**Task prompt:** If a line in the following entries holds the string "Open", include it in the tally. State the total and nothing further.

**Provided entries:**
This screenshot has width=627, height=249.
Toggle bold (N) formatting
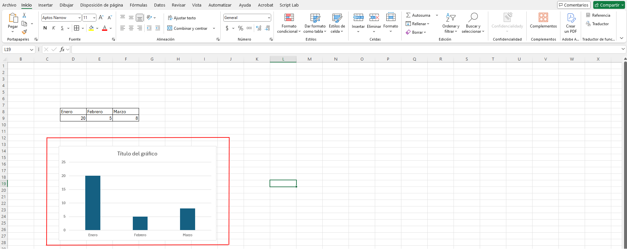tap(45, 28)
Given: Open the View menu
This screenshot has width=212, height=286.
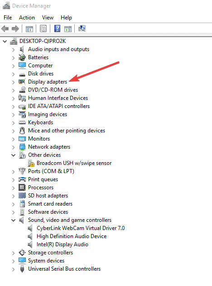Looking at the screenshot, I should [48, 18].
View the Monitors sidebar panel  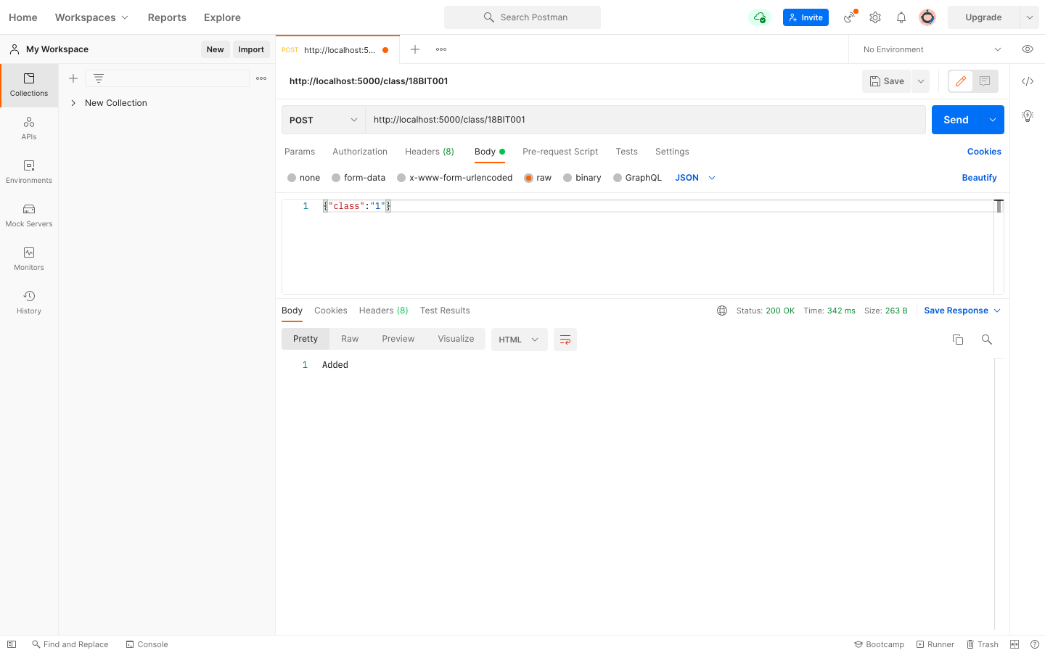pos(29,259)
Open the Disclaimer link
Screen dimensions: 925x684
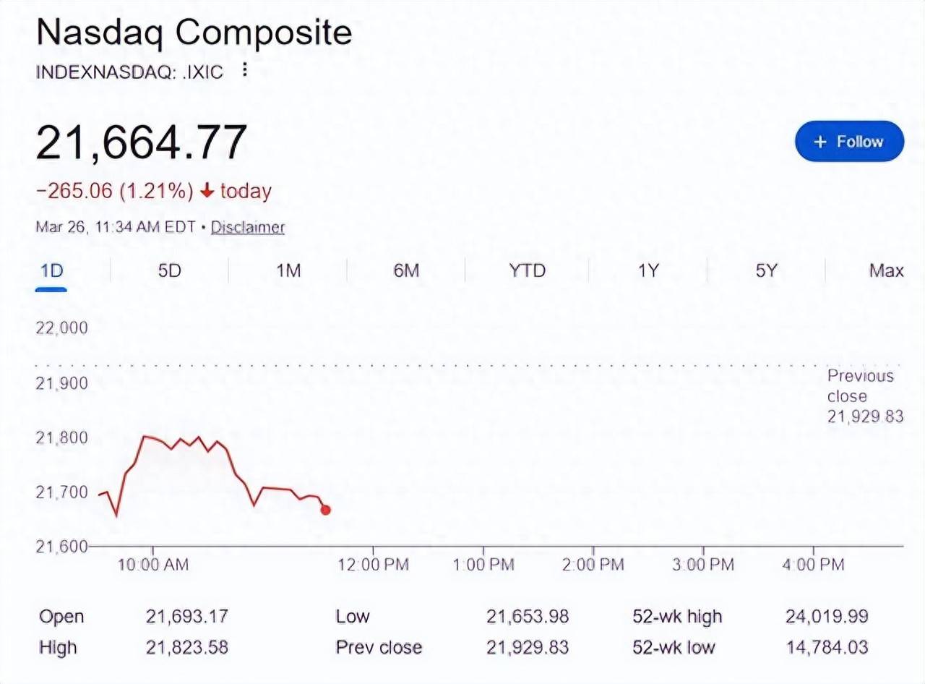(248, 228)
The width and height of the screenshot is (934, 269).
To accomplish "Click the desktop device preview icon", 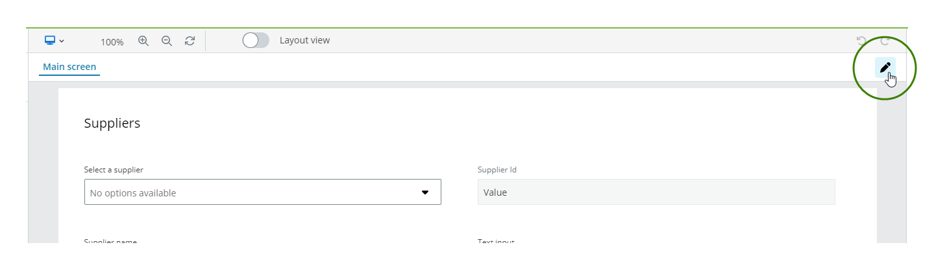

**Answer for this exercise:** 2